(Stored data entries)
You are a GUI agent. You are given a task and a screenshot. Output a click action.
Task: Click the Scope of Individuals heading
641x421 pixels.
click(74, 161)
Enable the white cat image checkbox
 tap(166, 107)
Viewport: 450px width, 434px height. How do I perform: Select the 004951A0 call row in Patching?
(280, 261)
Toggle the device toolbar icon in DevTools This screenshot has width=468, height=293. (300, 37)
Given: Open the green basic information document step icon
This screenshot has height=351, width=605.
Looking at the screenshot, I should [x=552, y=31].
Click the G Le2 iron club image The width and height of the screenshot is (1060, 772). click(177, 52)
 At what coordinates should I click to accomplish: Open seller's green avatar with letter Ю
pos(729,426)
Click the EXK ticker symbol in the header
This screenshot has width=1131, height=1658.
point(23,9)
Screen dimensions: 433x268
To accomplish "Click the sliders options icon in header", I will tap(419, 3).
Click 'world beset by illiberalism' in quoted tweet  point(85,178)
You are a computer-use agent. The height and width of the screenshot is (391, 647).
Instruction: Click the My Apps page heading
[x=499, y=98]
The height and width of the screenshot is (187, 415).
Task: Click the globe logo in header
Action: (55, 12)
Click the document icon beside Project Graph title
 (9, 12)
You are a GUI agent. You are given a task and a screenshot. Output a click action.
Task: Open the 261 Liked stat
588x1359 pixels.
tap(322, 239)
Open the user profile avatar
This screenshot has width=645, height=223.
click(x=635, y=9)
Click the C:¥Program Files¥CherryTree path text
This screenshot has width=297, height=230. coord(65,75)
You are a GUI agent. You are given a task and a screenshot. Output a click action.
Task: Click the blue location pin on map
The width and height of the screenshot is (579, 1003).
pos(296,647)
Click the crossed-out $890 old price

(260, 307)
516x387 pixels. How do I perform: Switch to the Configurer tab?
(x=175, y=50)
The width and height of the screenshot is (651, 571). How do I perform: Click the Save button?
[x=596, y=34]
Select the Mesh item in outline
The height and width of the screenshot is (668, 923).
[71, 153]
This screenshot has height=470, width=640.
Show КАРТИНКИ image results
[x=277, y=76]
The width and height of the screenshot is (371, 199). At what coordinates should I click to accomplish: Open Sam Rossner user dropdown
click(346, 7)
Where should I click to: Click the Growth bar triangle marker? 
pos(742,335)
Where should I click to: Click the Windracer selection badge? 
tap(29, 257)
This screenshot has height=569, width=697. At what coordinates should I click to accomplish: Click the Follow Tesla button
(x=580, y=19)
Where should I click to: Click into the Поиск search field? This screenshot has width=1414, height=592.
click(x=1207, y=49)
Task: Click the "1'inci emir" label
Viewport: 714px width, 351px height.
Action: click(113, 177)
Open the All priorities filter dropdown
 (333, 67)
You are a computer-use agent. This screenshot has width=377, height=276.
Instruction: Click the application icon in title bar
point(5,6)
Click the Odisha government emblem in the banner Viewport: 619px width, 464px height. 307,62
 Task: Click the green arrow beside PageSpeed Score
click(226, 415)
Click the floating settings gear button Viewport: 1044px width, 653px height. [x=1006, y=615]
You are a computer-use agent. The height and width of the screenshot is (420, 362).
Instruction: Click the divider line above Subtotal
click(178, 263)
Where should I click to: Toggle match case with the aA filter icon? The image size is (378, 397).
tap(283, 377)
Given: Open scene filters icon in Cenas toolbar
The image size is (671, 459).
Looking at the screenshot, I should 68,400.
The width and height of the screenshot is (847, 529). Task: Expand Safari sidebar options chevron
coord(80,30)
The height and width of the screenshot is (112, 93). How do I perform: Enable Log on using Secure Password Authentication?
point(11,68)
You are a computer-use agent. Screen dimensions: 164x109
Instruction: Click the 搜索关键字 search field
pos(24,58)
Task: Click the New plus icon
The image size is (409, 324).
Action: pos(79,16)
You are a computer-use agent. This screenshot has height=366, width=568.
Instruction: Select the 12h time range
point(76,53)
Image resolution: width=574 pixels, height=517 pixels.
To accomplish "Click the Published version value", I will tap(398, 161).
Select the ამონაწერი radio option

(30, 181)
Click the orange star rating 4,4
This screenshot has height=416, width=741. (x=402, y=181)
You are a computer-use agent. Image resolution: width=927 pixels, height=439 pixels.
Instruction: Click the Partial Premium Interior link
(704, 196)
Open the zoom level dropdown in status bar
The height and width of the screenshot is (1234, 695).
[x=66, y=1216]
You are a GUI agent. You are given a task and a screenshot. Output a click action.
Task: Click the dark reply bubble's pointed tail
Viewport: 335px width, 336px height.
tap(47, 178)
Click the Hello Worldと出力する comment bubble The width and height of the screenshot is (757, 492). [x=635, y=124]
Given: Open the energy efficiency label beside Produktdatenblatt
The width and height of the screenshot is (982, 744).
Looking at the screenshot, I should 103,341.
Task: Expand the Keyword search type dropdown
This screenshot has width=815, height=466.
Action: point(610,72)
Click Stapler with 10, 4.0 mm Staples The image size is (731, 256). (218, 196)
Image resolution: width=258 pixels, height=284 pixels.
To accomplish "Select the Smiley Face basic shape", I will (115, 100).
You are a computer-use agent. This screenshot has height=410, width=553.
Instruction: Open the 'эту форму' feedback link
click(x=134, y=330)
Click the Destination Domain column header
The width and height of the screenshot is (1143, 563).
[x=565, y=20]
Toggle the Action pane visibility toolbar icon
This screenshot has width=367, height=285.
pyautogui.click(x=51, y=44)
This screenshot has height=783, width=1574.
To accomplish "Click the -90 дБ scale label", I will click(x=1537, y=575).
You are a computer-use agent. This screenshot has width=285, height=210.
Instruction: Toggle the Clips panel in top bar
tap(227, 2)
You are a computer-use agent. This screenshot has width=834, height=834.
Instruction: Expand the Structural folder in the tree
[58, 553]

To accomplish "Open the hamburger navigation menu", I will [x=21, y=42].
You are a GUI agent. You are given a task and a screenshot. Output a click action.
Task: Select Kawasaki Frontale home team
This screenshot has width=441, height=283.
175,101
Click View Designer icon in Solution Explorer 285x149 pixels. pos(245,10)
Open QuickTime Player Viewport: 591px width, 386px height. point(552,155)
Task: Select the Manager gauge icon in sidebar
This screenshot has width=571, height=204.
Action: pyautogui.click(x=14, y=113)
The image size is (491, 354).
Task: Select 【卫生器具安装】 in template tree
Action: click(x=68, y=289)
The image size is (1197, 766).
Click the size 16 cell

» WHAT YOU WILL DO: Check each line of the data above for the string "dimensions", and copy the ones that have it.

» ANSWER BELOW:
Screen dimensions: 433x268
You are a computer-use agent. Screen dimensions: 164x109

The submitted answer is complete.